_Task prompt_: Scan the records beneath this line for the line holding "You are a computer-use agent. 965x1196" and the line holding "The height and width of the screenshot is (539, 768).", then transcribe exactly those two and all lines between.

[[ Material for this task open ]]

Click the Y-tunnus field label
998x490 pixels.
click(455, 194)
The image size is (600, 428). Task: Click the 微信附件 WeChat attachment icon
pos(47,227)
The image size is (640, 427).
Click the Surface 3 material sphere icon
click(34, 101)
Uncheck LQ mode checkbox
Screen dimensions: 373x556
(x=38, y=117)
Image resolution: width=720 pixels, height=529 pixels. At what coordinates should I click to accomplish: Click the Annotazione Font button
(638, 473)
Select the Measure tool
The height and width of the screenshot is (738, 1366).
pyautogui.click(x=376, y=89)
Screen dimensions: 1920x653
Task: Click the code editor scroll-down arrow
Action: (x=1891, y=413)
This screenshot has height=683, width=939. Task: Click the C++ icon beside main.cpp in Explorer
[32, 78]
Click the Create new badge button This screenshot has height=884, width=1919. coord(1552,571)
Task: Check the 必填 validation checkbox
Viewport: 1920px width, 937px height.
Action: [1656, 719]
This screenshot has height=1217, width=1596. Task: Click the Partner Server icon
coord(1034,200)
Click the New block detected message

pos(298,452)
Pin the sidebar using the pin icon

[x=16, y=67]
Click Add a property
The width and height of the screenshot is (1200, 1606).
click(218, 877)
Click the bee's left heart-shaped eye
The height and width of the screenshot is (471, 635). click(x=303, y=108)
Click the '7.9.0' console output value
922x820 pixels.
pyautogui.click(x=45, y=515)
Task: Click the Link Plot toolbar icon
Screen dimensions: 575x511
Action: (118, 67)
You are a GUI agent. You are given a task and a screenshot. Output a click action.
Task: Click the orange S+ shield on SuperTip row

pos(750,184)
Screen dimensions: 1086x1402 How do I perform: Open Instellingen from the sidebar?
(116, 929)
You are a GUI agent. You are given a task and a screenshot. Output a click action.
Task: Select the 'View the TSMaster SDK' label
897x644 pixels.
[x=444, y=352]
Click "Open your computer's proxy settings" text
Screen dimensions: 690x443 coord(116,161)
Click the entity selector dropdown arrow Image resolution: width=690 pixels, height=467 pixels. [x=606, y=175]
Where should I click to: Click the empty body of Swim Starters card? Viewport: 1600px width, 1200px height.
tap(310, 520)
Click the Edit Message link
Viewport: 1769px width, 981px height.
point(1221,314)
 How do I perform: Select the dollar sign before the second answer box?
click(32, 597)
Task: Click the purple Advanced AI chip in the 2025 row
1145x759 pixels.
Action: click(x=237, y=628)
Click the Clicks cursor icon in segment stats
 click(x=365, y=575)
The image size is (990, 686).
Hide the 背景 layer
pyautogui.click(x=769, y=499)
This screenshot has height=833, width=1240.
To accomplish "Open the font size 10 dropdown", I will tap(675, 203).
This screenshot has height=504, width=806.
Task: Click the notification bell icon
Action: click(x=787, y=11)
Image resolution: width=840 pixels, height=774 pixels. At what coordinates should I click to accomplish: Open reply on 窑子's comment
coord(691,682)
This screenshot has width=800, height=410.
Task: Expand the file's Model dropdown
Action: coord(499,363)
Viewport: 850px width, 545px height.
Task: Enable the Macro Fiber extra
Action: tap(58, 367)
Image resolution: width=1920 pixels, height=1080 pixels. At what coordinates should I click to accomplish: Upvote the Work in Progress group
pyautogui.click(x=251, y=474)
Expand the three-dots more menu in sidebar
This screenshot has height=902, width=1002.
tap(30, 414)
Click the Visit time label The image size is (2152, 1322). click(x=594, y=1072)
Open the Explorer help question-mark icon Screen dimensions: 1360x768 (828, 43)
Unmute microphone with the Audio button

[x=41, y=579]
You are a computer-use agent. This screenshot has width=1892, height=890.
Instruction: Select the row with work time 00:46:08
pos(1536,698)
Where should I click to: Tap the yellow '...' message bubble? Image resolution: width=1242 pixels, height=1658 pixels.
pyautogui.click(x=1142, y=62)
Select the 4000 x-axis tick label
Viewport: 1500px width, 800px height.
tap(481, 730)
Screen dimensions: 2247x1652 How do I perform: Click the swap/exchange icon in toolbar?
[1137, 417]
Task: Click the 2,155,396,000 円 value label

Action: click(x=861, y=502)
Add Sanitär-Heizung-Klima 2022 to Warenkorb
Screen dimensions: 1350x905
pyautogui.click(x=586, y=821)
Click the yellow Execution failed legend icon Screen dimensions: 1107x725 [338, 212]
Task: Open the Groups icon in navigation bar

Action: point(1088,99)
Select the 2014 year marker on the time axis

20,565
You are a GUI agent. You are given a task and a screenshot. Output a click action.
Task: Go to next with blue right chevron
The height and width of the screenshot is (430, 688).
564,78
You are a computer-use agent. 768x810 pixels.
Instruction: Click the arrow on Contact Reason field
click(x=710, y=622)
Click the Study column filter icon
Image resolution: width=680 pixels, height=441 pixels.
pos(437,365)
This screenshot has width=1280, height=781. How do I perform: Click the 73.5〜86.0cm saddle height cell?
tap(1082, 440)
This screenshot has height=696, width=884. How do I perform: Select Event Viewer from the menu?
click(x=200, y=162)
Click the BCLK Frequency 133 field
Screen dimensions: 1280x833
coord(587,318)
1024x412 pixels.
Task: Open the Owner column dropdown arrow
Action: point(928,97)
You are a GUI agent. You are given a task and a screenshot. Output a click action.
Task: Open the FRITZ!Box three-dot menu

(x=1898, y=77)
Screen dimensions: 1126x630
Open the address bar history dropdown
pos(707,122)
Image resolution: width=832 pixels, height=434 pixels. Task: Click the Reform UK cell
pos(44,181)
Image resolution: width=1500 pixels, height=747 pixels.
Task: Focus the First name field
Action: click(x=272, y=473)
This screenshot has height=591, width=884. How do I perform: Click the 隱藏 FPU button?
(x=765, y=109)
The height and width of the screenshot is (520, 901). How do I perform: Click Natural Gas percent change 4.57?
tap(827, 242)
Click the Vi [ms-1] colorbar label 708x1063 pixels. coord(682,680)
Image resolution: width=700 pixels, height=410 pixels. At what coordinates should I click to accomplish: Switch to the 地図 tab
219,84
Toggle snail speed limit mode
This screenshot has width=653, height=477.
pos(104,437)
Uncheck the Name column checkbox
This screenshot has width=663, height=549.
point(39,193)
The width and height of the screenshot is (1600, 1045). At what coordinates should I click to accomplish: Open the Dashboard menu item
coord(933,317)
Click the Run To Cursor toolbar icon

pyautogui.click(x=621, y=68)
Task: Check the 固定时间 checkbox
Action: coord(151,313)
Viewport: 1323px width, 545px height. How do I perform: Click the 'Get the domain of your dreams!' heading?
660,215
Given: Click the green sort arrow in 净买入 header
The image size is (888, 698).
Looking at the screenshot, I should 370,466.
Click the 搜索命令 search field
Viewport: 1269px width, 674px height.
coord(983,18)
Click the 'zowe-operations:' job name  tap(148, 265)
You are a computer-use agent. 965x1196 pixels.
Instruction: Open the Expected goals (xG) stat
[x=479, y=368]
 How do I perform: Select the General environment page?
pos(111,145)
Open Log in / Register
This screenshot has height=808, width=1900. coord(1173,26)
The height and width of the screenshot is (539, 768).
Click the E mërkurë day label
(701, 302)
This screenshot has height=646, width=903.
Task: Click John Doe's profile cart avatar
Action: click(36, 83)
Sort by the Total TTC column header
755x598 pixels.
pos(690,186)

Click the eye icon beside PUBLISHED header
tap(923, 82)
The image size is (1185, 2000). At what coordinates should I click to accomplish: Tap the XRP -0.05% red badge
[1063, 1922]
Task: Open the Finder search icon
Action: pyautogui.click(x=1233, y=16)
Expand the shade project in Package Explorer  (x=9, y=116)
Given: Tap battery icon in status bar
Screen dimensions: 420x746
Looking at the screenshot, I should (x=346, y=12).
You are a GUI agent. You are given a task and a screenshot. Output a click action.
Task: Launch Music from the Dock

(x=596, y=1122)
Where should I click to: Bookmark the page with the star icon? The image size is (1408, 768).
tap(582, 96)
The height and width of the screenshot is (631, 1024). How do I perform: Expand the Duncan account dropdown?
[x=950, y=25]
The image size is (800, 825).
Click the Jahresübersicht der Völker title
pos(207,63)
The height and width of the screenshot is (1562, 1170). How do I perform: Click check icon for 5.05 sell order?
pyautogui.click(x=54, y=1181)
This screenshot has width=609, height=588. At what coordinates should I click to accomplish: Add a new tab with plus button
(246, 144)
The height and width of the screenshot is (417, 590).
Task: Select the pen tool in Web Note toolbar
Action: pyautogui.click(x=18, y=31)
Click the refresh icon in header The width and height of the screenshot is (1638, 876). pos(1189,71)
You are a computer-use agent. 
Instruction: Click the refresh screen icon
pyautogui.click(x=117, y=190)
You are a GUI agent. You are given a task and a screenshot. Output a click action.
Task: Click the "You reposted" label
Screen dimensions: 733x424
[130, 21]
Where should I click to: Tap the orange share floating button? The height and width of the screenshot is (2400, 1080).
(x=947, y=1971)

[[ Material for this task closed ]]

_Completed exercise_:
You are a computer-use agent. 965x1196 pixels.
Instruction: Open the Expected goals (xG) stat
[x=479, y=368]
 How do I perform: Select the General environment page?
pos(111,145)
Open Log in / Register
This screenshot has height=808, width=1900. coord(1173,26)
The height and width of the screenshot is (539, 768).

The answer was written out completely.